**Task requirements**
Substitute "Command" for every "Instruction" in the entries below, leaving everything else unchanged. Omit the pictures from your version.

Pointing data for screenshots
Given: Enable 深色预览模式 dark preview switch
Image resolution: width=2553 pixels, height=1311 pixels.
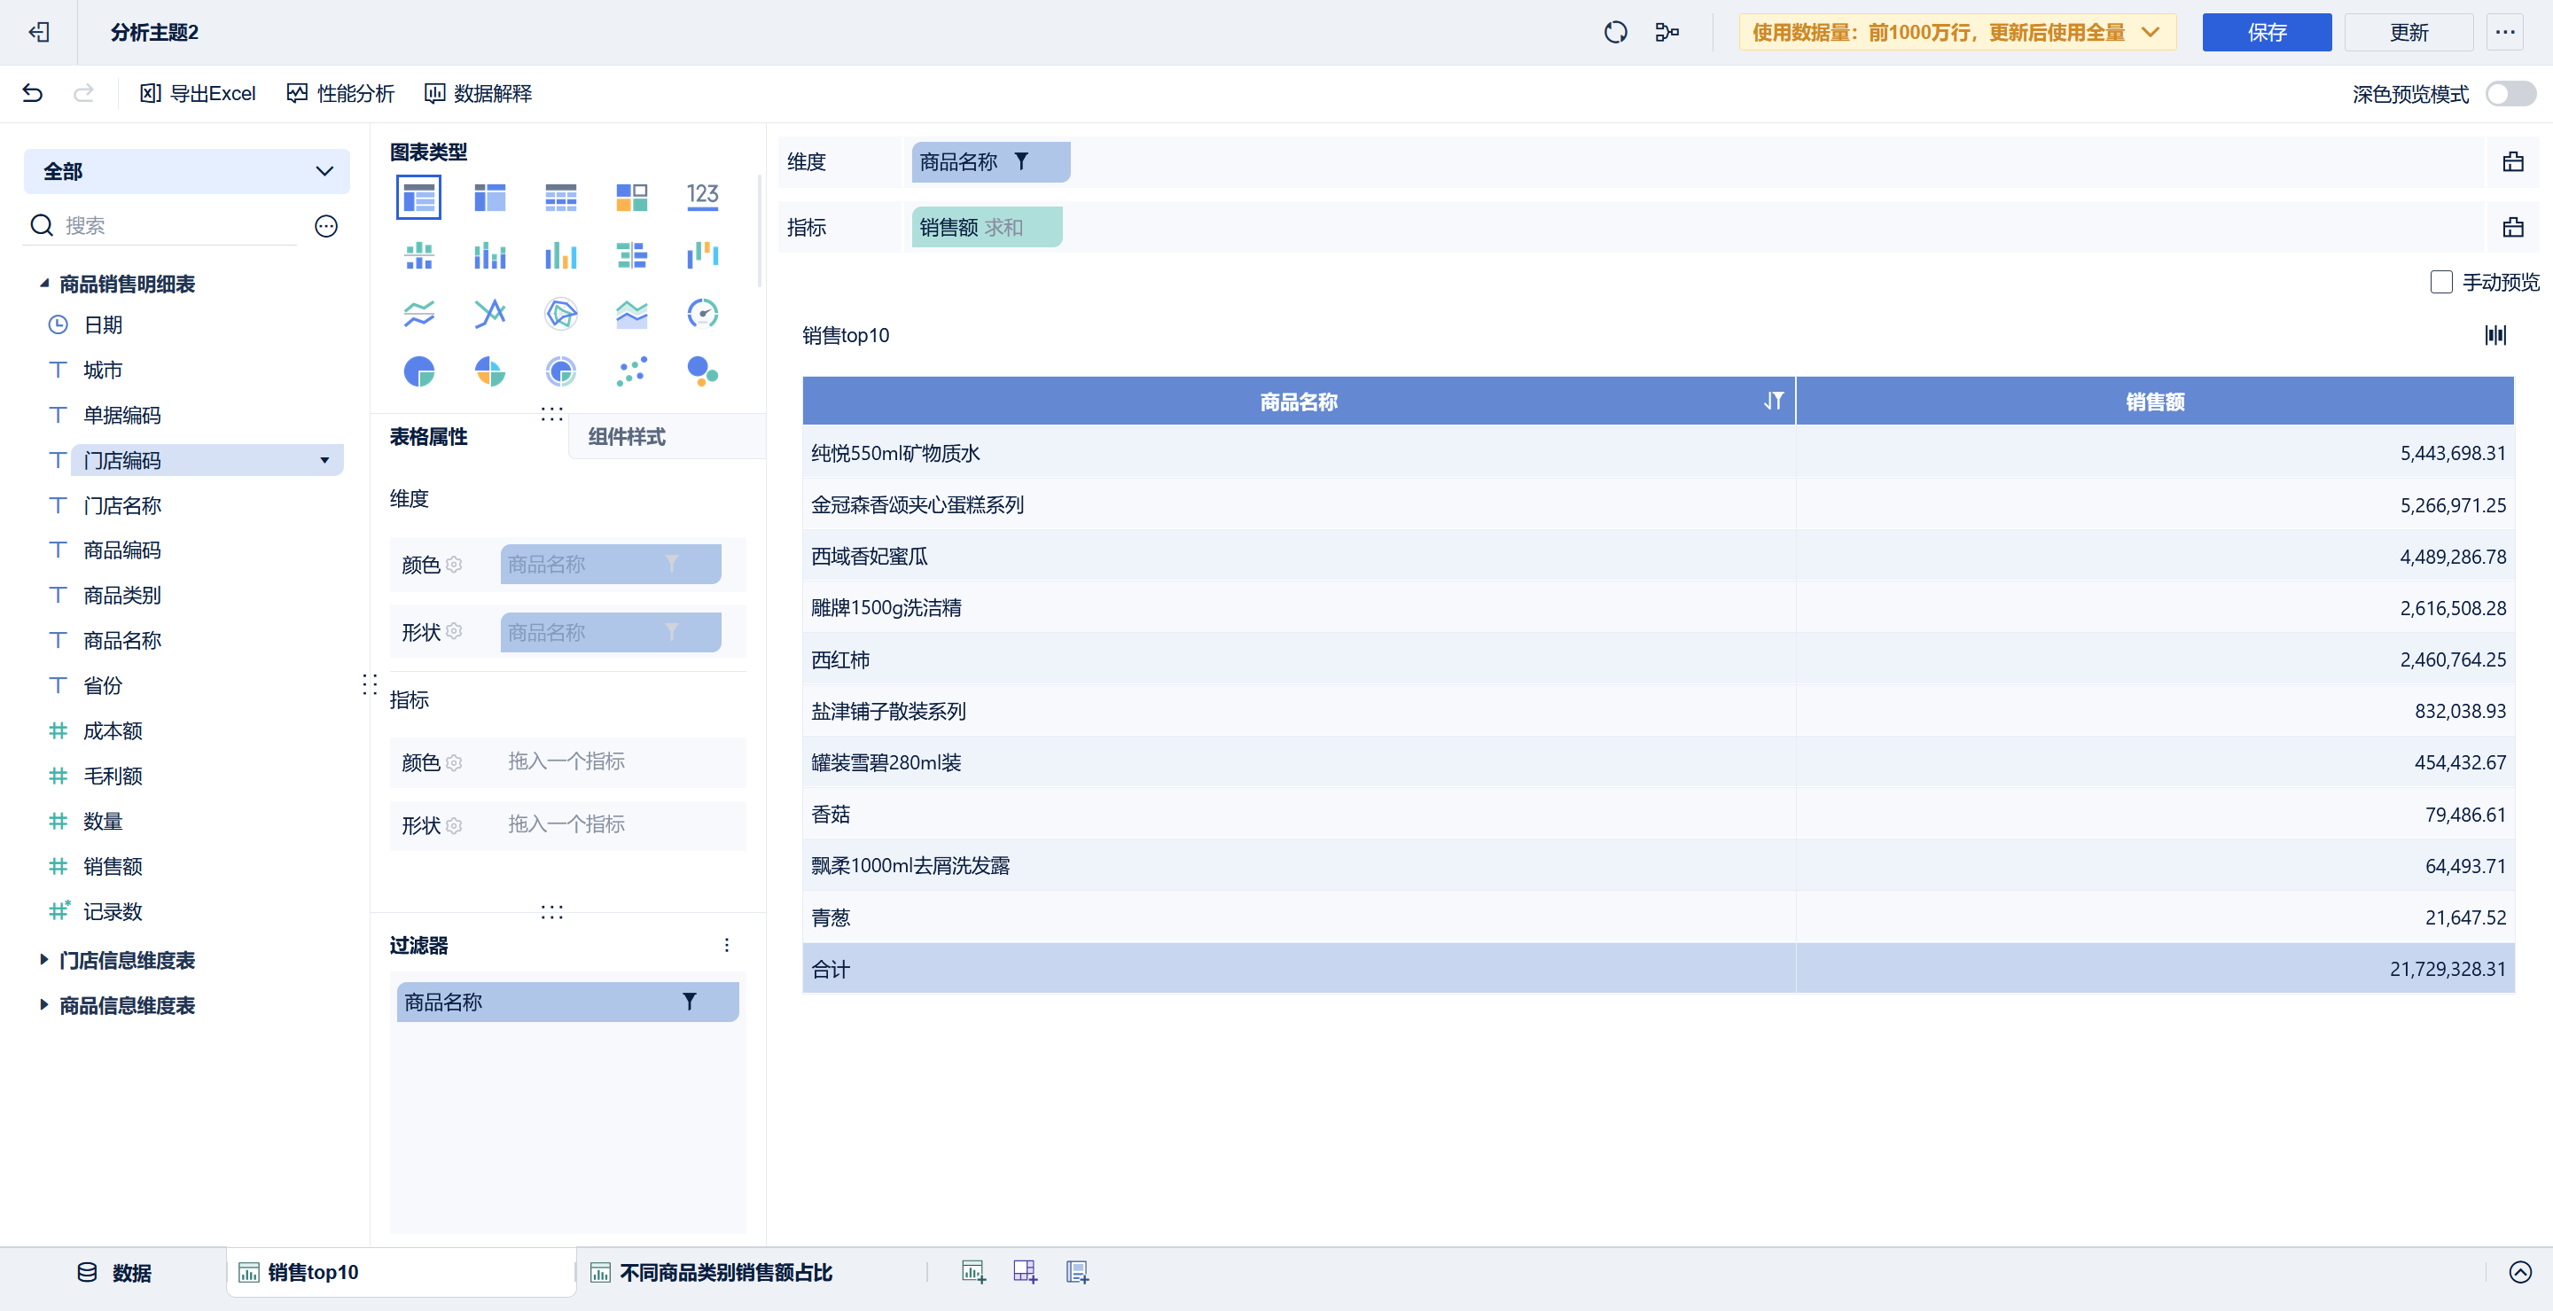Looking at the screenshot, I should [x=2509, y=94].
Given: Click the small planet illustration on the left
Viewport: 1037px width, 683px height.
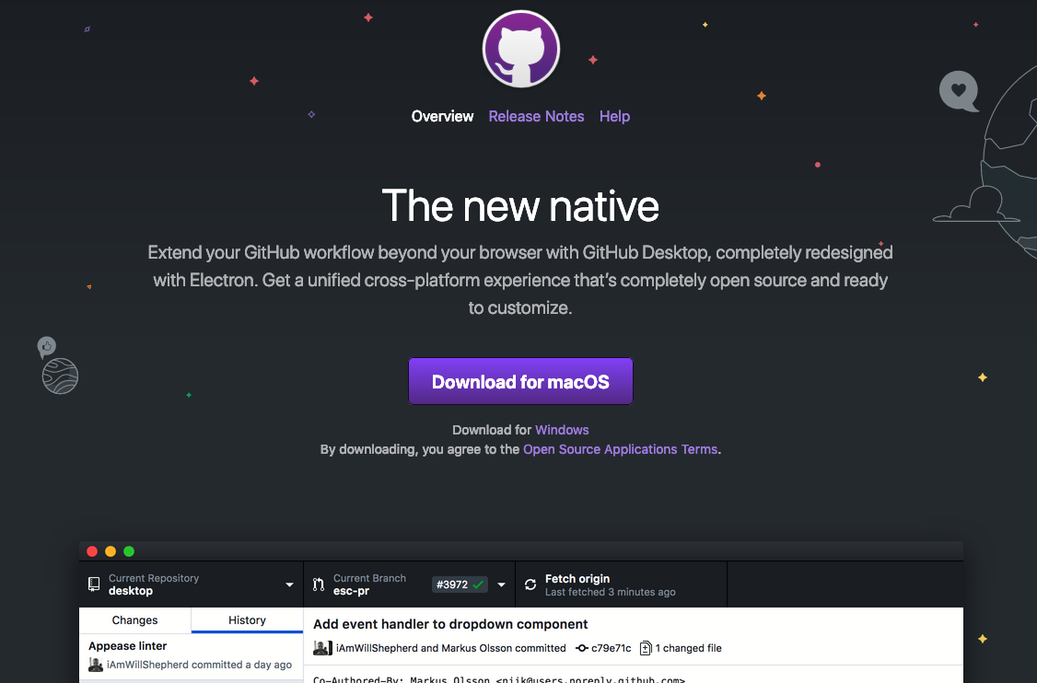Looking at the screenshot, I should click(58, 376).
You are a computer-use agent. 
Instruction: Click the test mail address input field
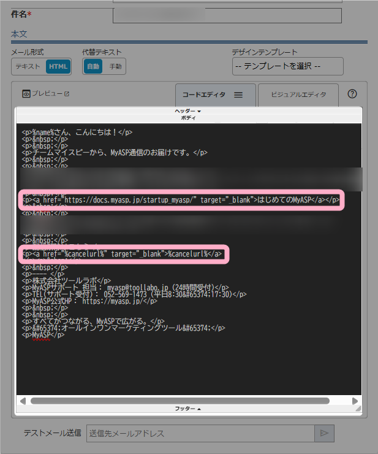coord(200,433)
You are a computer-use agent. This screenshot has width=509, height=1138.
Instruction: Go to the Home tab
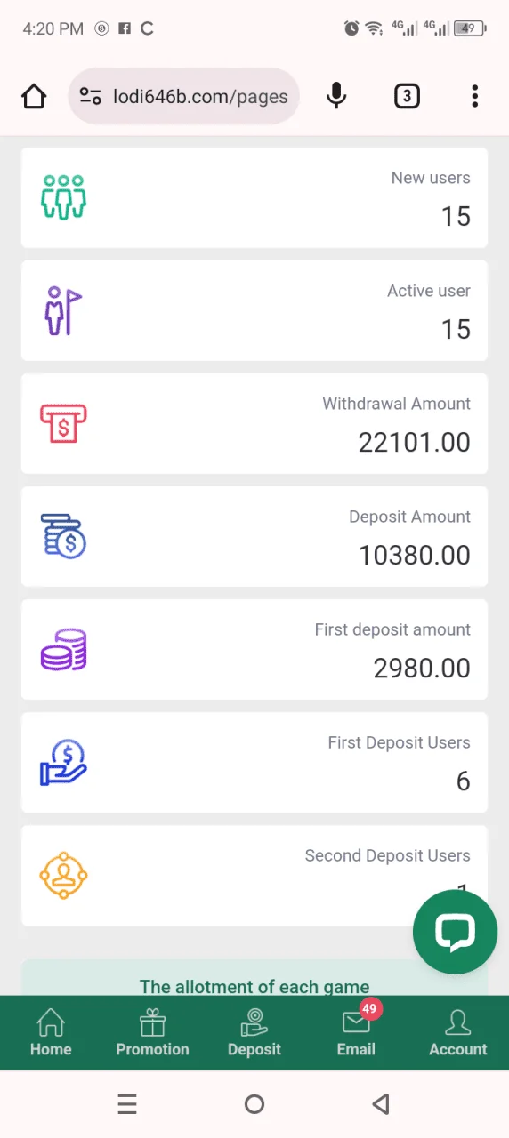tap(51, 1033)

**Answer to this problem**
Given: Enable 深色预览模式 dark preview switch
Image resolution: width=2553 pixels, height=1311 pixels.
Looking at the screenshot, I should [x=2509, y=94].
Given: Click the small planet illustration on the left
Viewport: 1037px width, 683px height.
Looking at the screenshot, I should click(58, 376).
You are a computer-use agent. 
Command: Click the test mail address input field
coord(200,433)
You are a computer-use agent. This screenshot has width=509, height=1138.
Command: Go to the Home tab
tap(51, 1033)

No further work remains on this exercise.